You get off mine. I learned typing on a basic typewriter, but I learned numeric input on a numeric keypad. I also learned the difference between a keypad and a keyboard. (Hint: a typewriter has the latter, not the former.)
I’ve never used it, so I’m not as fast using it. My younger sister uses it all the time, but, in her job, she used to key in a lot of numbers. I didn’t. Also, I learned to touch type on a manual (not electric!) typewriter, so I don’t feel that I’m losing all that much efficiency by not re-training myself. And now I’m old.
None of my currently-used keyboards host a number pad. Laptops are like that. I learned typing long ago on manual Underwoods - my 8th grade typing class was interrupted by news of JFK’s shooting. I mastered typing on KSR-33 teletypes requiring about 50 pounds of pressure per keystroke and I reached 80 WPM on that. Yes, I could break doorknob locks with a mere wrist-twist. I think I last used a numeric keypad around 2003. I don’t miss it.
I use both about equally. When I started at a metro newspaper (it was actually two papers each with their own ownership a shared circulation department) in the 90s in the circulation department, one of my tasks was to enter press runs, which would entail entering a combination of letters and numbers. What I had to enter would change daily depending on the number of advertisements, size of the edition, etc. My boss asked me why I was entering the numbers using the top row and not the keypad. I told her it was just easier and faster that way. And if it had been just numbers, I would have used the keypad, but when you’re entering letters also, the keypad slows you down.

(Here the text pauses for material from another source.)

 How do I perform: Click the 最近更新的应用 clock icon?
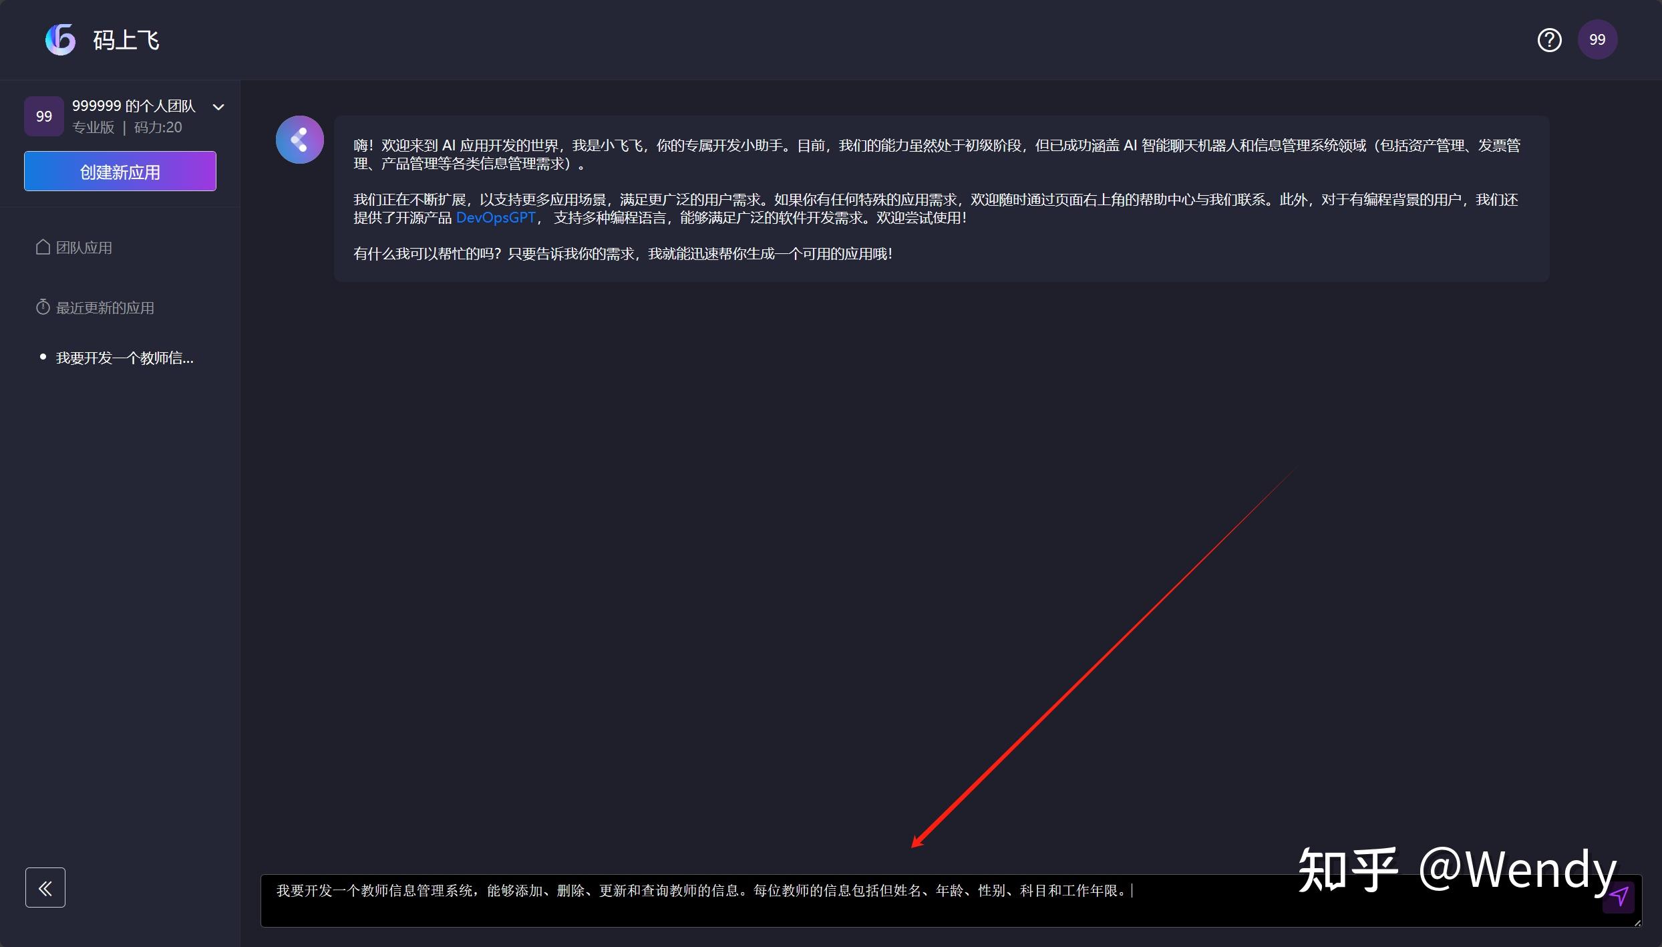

I don’t have a keypad, so I don’t have a choice. But when I used a desktop computer more often I would use the keypad to put in any number with more than 5 digits.
I just got a new laptop, and it doesn’t have the number pad my old one had. I miss it very much. I don’t really touch type, but I don’t need to look at my keyboard often. Numbers, on the other hand, require change of posture to see them.
Cool? I got a new (refurbished) LAPTOP, not a notebook or a Chromebook.